1. ¹INSERM, U790, Villejuif, France
2. ²Université Paris XI, Villejuif, France
3. ³Institut Gustave Roussy, Villejuif, France
4. ⁴Laboratoire d'hématologie, Hôpital Henri Mondor et Université Paris XII, AP-HP, Créteil, France
5. ⁵Université Poitiers et Unité d'hématologie, Poitiers, France
6. ⁶Laboratoire d'hématologie cellulaire et moléculaire, CHU Grenoble, Grenoble, France
7. ⁷Service d'hématologie clinique, Hôpital Avicenne et Université Paris XIII, AP-HP, Bobigny, France
8. ⁸Unité d'hématologie et de transplantation, Hôpital St Louis, AP-HP, Paris, France
9. ⁹UMR CNRS 6101, Service d'hématologie clinique, CHU Limoges, Limoges, France
10. ¹⁰INSERM U602, Hôpital Paul Brousse, et Université Paris-Sud, Hôpital Paul Brousse, Villejuif, France

Correspondence: Dr S Giraudier, Hematologie, INSERM U790, Institut Gustave Roussy, PR1, 39 rue Camille Desmoulins, Villejuif 94805, France.
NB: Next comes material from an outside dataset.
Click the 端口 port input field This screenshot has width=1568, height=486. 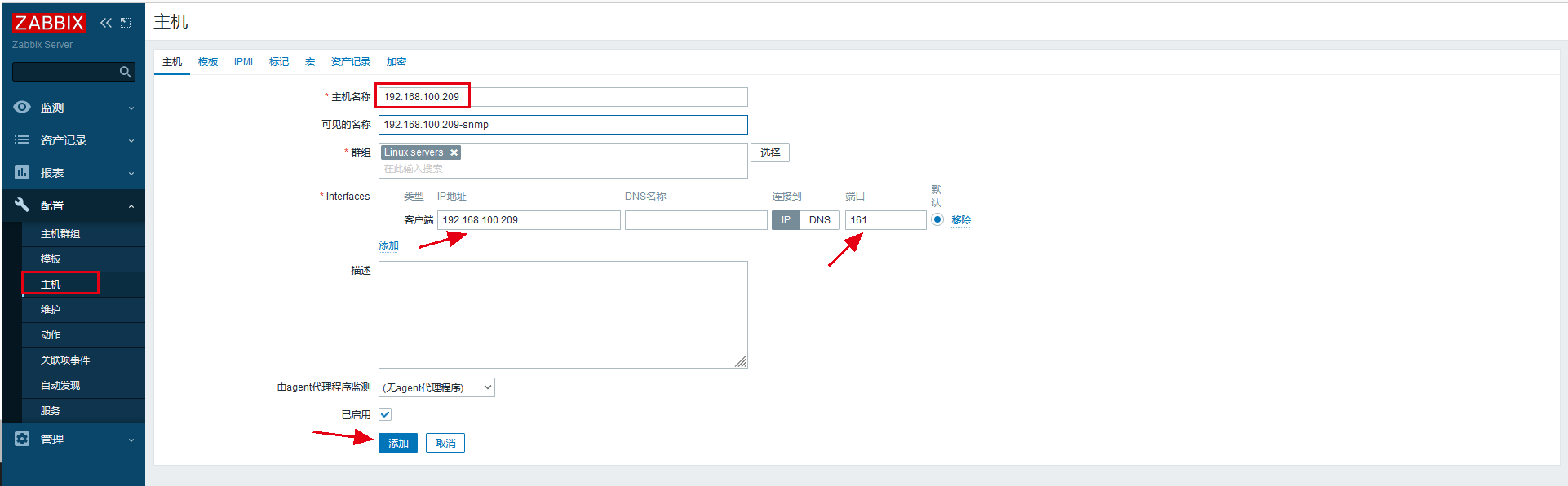885,220
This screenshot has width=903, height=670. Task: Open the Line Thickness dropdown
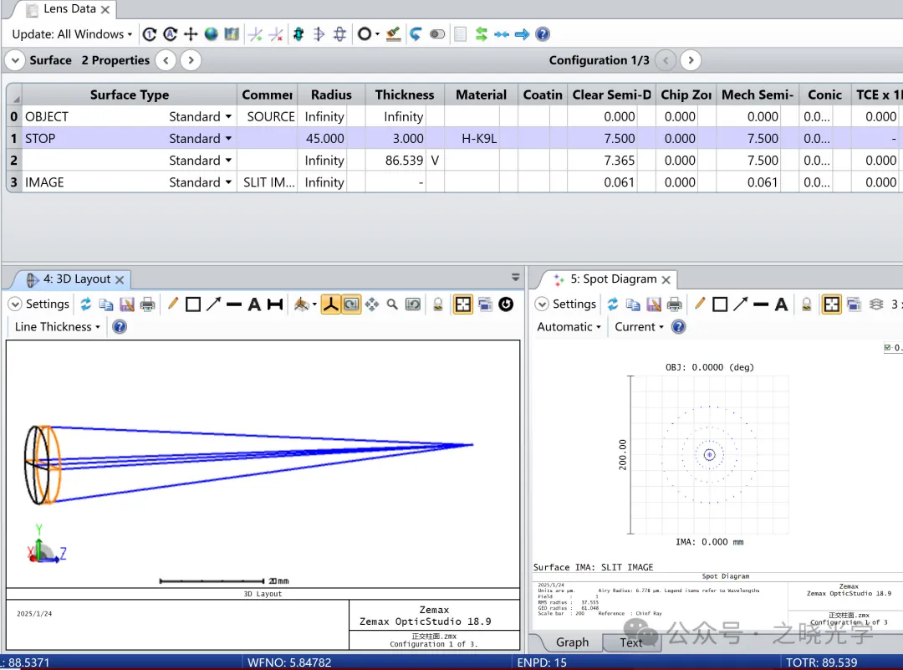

E-mails: sgiraudi@igr.fr and stephane.giraudier@hmn.aphp.fr

Received 24 April 2008; Accepted 5 May 2008; Published online 5 June 2008.

Abstract

MPL (or thrombopoietin receptor, TPO-R) 515 mutations have recently been described in 5–10% of primitive myelofibrosis (PMF) cases as decisive oncogenic events capable of triggering the disease. Here we report additional mutations located in exon 10 of MPL in PMF patients. We investigated whether these new mutations also lead to cell transformation. MPL exon 10 was systematically sequenced in 100 PMF patients. Seven different mutations were found in eight patients. We introduced each MPL mutant in Ba/F3 cells to determine whether they correspond to gain-of-function mutations. Only MPL W515 mutations induced (1) Ba/F3 proliferation independently of growth factors, (2) tumorigenesis in nude mice, (3) spontaneous activation of JAK/STAT, RAS/MAPK and PI3K transduction pathways and (4) increased S phase of cell cycle. Similar to all other myeloproliferative disorder oncogenic events identified to date, these results demonstrate that only the detected MPL W515 mutations trigger spontaneous MPL activation leading to a G₁/S transition activation. The other mutations are devoid of significant transforming activity but may synergize with JAK2 V617F or other not yet characterized molecular events.